Y si los gallegos son íntimamente despreciados, los andaluces, ¡estos sí! además son abiertamente ridiculizados, no por adjudicárseles una condición de inferioridad cultural, cuanto por haber sido conquistados. La mejor prueba la tenemos en que nadie se ríe de los acentos vasco, gallego o catalán y en cambio todos conocemos los chistes y mofas a costa del ceceo y el seseo. Y esto sucede porque mientras se vence a un semejante como ha podido ser el caso de los catalanes, se conquista a un extraño.
Aragoneses y navarros, por distintos motivos históricos han sufrido la suerte de los segundones en la aristocracia, es decir, han sido marginados de lo sustancial, si bien, reconociéndoles con cierta guasa su carácter noble y afable, que traducido a castellano viejo, es tanto como llamarles tontos.
Portugal, como otras identidades peninsulares aquí no citadas, sencillamente ha sido del todo ninguneada desde Felipe II. Para apreciarse lo que digo, baste comparar su situación con la de los gabachos, franchutes y chovinistas de los franceses. A lo más que pueden aspirar los portugueses, es a participar del secreto desprecio de los gallegos con quienes siempre se les tiene asociados mentalmente.
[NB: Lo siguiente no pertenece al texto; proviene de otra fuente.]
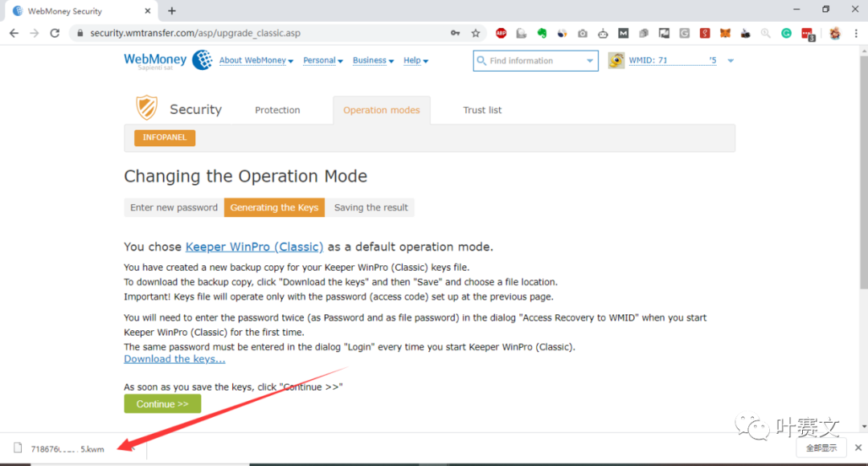Open the MetaMask fox extension

725,33
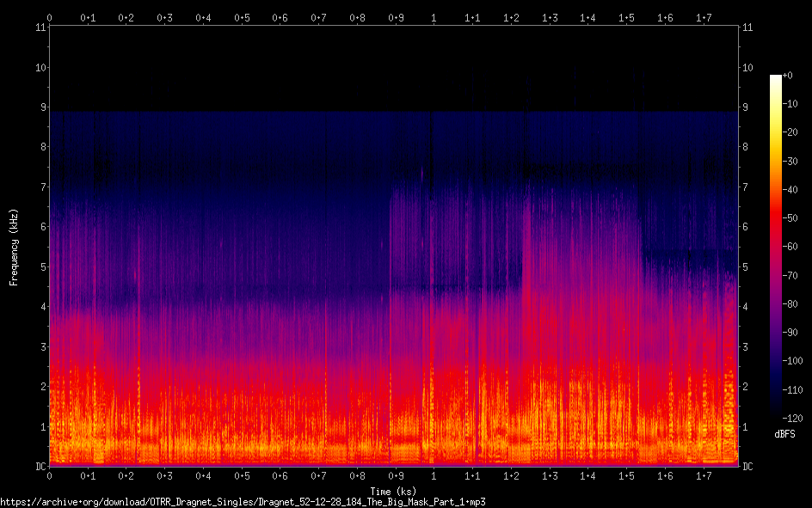The width and height of the screenshot is (812, 508).
Task: Open the archive.org download URL at bottom
Action: [x=249, y=502]
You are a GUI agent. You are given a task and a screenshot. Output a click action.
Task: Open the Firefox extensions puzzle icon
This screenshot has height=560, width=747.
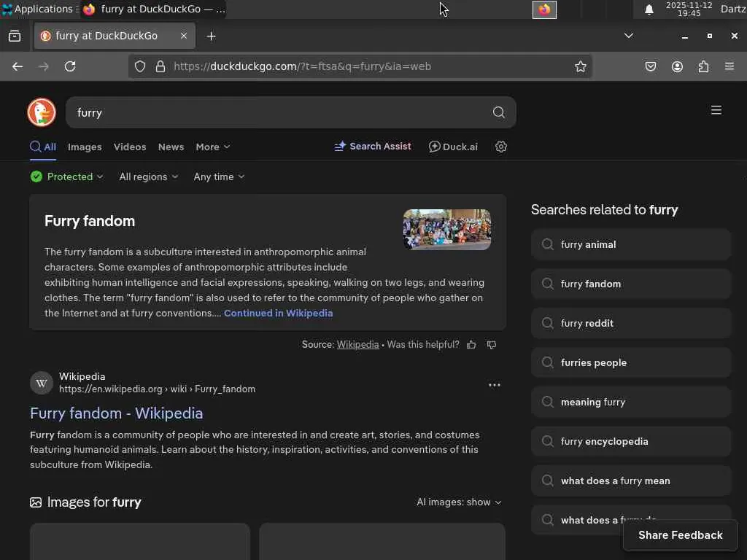click(703, 66)
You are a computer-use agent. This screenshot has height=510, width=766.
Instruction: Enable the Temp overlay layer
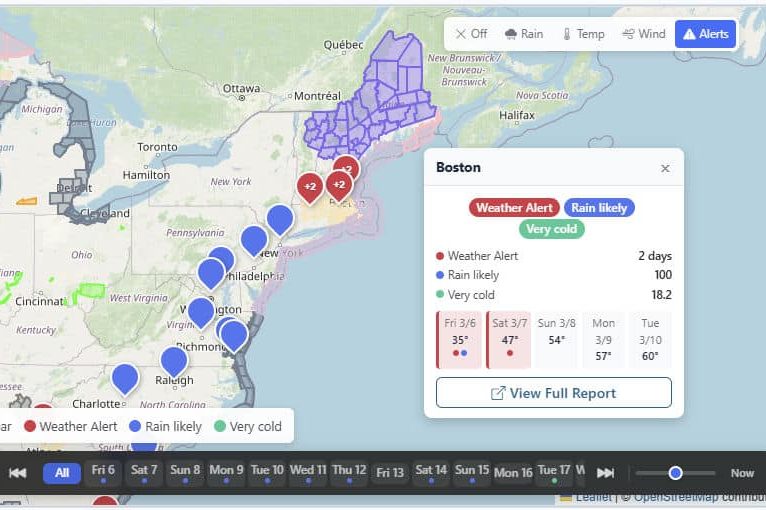(x=583, y=34)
Esta proyección y percepción castellana de la envidia, el insulto, el desprecio, la caricatura y el ninguneo de los demás pueblos que forman parte de la península ibérica, también le pasa factura a los castellanos y más concretamente a los Madrileños que capitalizan su poder vertebrador, quienes ciertamente, parecen ajenos a la envidia de los otros, a sus insultos sistemáticos, a su desprecio estructural, al escarnio de su cultura, a la marginación de sus costumbres o al imposible ninguneo de su omnímoda presencia legal, institucional, lingüística, cultural, deportiva…; en cambio son profundamente odiados por todos los demás.
En la medida que tomemos conciencia de esta pintoresca realidad psicoemocional y lo deseemos cambiar, estaremos en mejores condiciones para alcanzar un mejor marco de convivencia que el actual.